Tenure advocates bemoaned this change and its consequences, noting that professors would be less willing to take risks in research and teaching. Administrators often say that tenure, with its promise of continuous employment for professors in good standing, makes it hard for them to respond to ongoing enrollment declines and other financial challenges. As of 2021, some 73 percent of all faculty positions were off the tenure track.
The National Labor Relations Board has historically flip-flopped on whether graduate students at private institutions may form unions. The body currently considers graduate student workers employees entitled to collective bargaining under federal labor law, and this is not expected to change during the Biden administration.
Full-time faculty members on many public campuses are unionized as well. There is a longstanding legal precedent against tenure-track and tenured faculty unions on private campuses, however. Adjunct faculty unions at both public and private campuses have been growing in number over the past decade. Research shows that unions do lead to better working conditions for adjuncts.
While participation in unions declined outside academe between 2013 and 2019, according to one analysis, 118 new faculty bargaining units formed, representing more than 36,000 professors at both public and private institutions. The number of bargaining units at private institutions jumped 81 percent, mostly due to adjuncts unionizing. Sixteen new graduate student employee units formed over the same period, representing some 19,600 graduate workers. Nationwide, about 14,000 postdocs and academic researchers unionized.
Student Evaluations of Teaching: Count ‘Em or Leave ‘Em?
Teaching-focused institutions will pay special attention to professors’ teaching records during promotion and tenure decisions. Whether or not adjuncts are rehired hinges almost entirely on their teaching, regardless of institution type.
The most common way of assessing teaching is by reading students’ evaluations of their professors’ teaching. But student ratings of professors have been shown to advantage white male instructors over women and ethnic minorities and be otherwise problematic indicators of teaching effectiveness.

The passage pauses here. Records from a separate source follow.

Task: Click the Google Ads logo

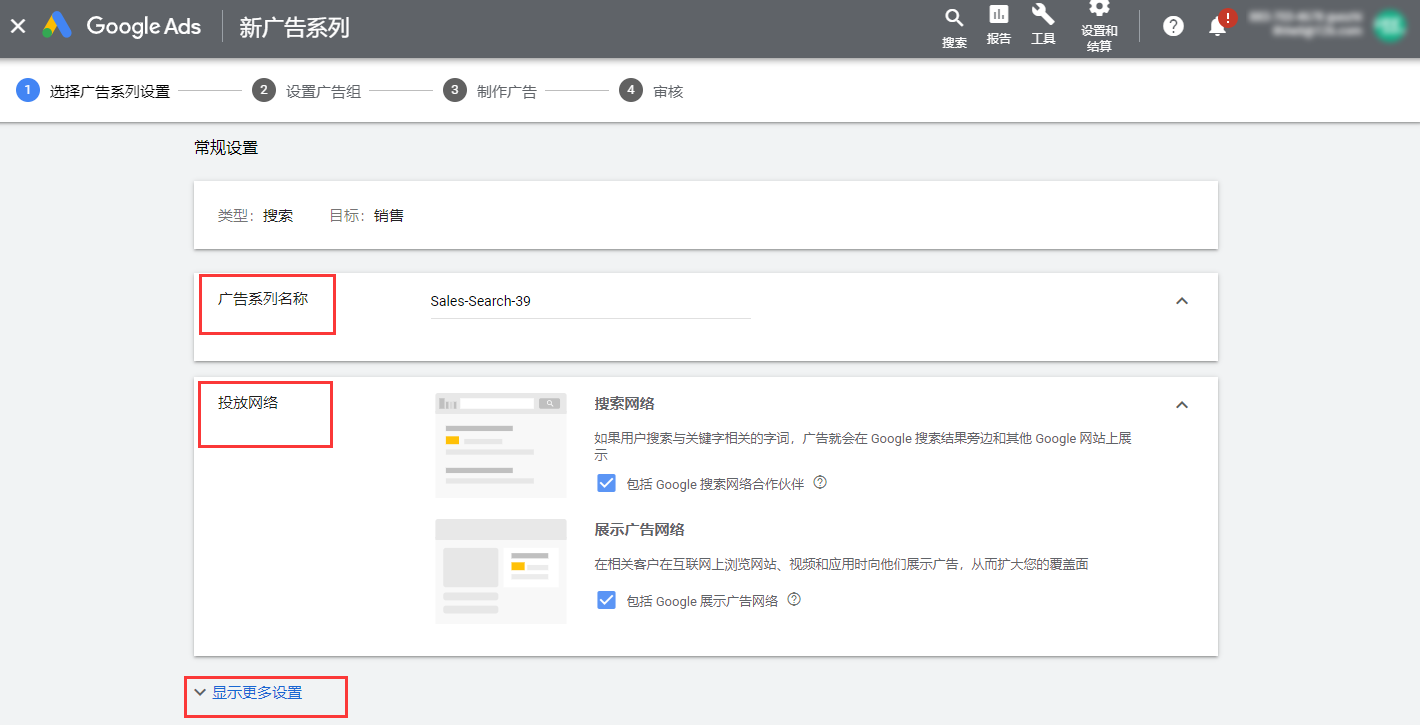Action: click(x=122, y=27)
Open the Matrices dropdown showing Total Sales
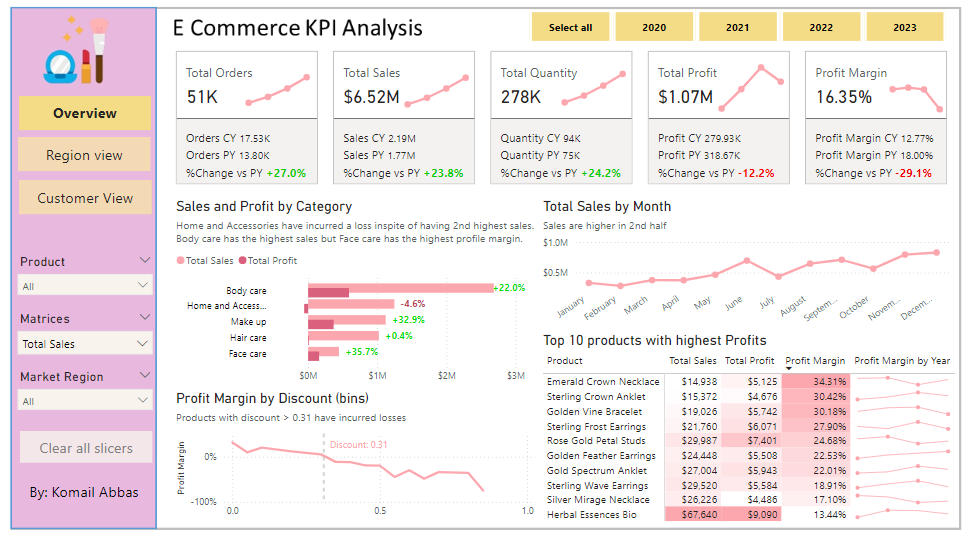This screenshot has width=969, height=538. [x=85, y=344]
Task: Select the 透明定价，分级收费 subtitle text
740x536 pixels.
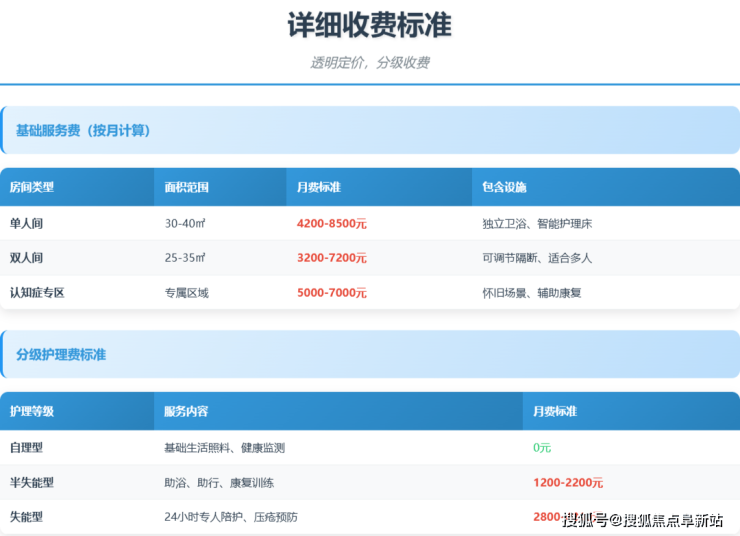Action: 369,62
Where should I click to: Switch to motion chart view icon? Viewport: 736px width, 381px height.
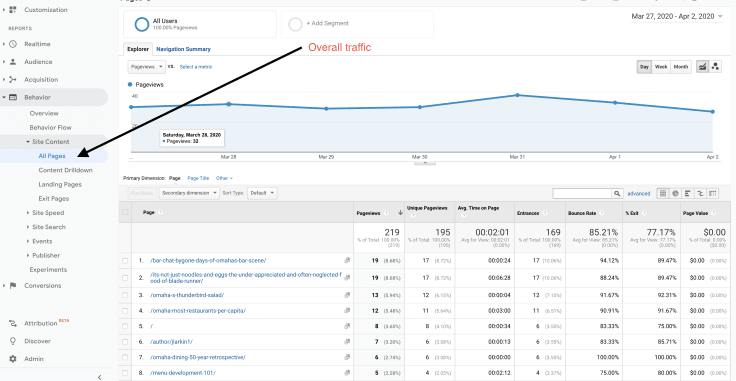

Some colleges and universities are consequently doing away with student evaluations of teaching altogether. Many institutions still say they’re a valuable, if imperfect way, to pick up on patterns in professors’ teaching — good and bad. Experts say student ratings should never be the sole measure of teaching effectiveness, least of all in high-stakes personnel decisions. Alternative models to evaluate a faculty member’s teaching include peer review, comparing it to a best teaching practices inventory, and a comprehensive program that emphasizes self-reflection. In addition, some experimental models have emerged to determine teaching effectiveness, such as the student’s grade in the next course of the series.
Updated June 2021.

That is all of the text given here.